Victor Henry an Hugo Schuchardt (30-04593)
von Victor Henry
an Hugo Schuchardt
09. 07. 1897
Französisch
Zitiervorschlag: Victor Henry an Hugo Schuchardt (30-04593). Orsay, Essonne, 09. 07. 1897. Hrsg. von Frank-Rutger Hausmann (2019). In: Bernhard Hurch (Hrsg.): Hugo Schuchardt Archiv. Online unter https://gams.uni-graz.at/o:hsa.letter.6866, abgerufen am 24. 03. 2023. Handle: hdl.handle.net/11471/518.10.1.6866.
Orsay, 9 juillet 1897.1
Rue de Paris, 42.
Cher collègue et ami,
Je ne veux pas tarder une heure à vous remercier de votre aimable, spirituel, profond, admirable compte rendu,2 que je viens de savourer sur un banc de mon jardinet. D’abord, vous m’avez lu: preuve de grande patience. Puis, vous m’avez compris à fond: preuve de grande pénétration. Enfin vous faites mieux que de me louer avec une indulgence large et souriante: vous me discutez point par point, vous ne laissez aucune de mes incertitudes, de mes réelles ou |2| apparentes contradictoires, de mes lacunes, volontaires ou non, sans y rendre attentif le lecteur; et par là vous donnez à mon opuscule la seule valeur qu’il puisse avoir et que je lui souhaite, celle de faire réfléchir.
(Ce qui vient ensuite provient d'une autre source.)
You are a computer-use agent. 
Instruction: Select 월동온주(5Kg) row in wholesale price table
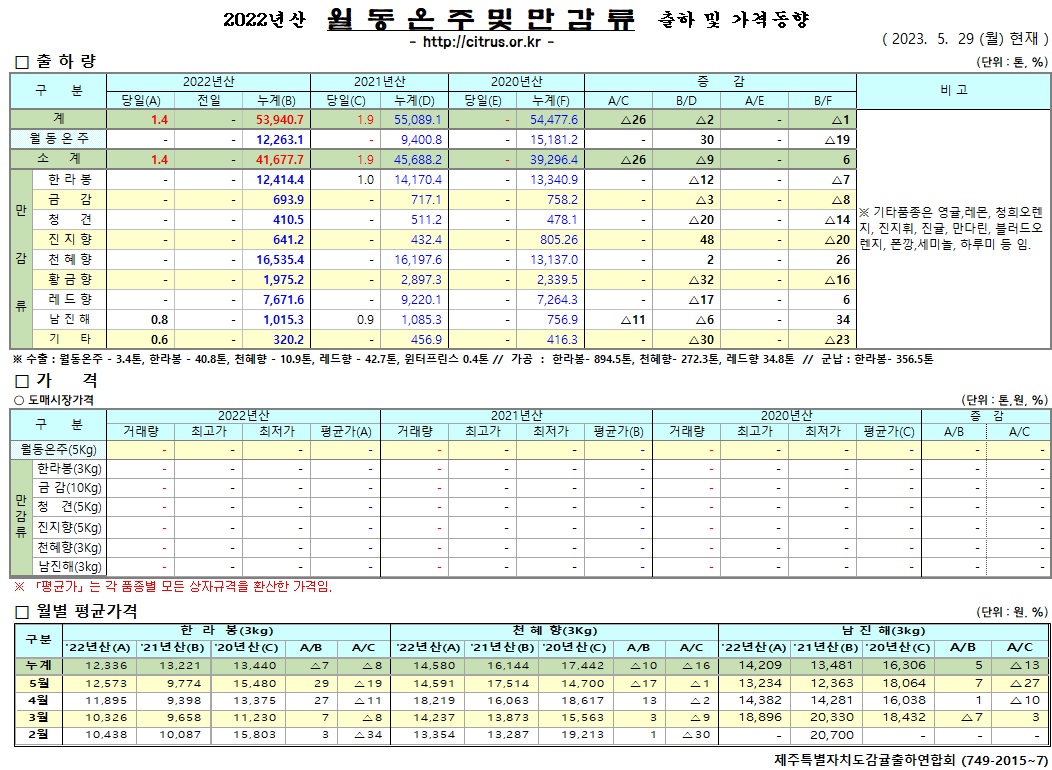(61, 449)
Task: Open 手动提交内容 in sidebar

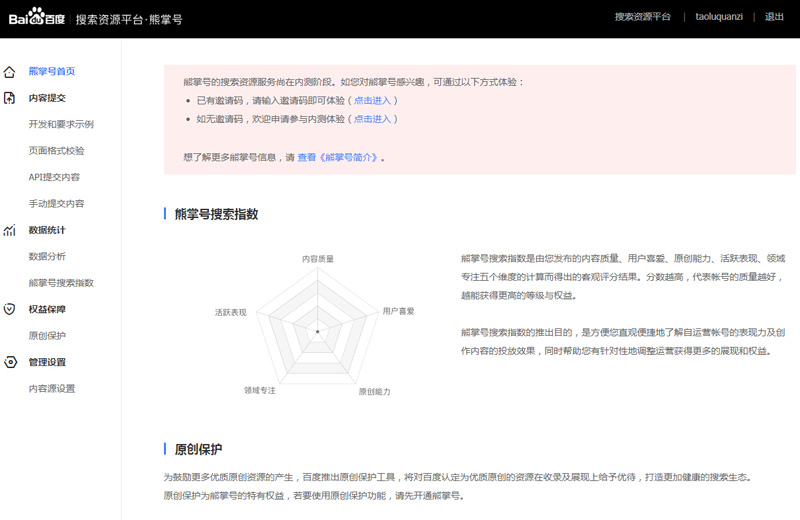Action: click(x=56, y=204)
Ce n’est pas ici le lieu de revenir sur vos excellentes et courtoises critiques: aussi bien l’ai-je dit quelque part, nous ne disposons, vous et moi, que de mots, pour nous entendre sur l’insuffisance des mots, et je crois que c’est là l’antinomie essentielle de toutes les discussions scientifiques. Mais je tiens à vous dire que, si je parais pencher avec excès du côté de l’inconscience des |3| phénomènes linguistiques, c’est par une réaction violente et nécessaire: vous ne sauriez croire à quel point en France le phénomène linguistique est encore mal compris, toujours rapporté à un sujet conscient et à une finalité dont il a conscience. Voyez au surplus certaines pages du récent Essai de sémantique de M. Bréal,1 que vous lirez certainement, vous qui lisez tout, avec un infini plaisir, mais non sans fortes réserves.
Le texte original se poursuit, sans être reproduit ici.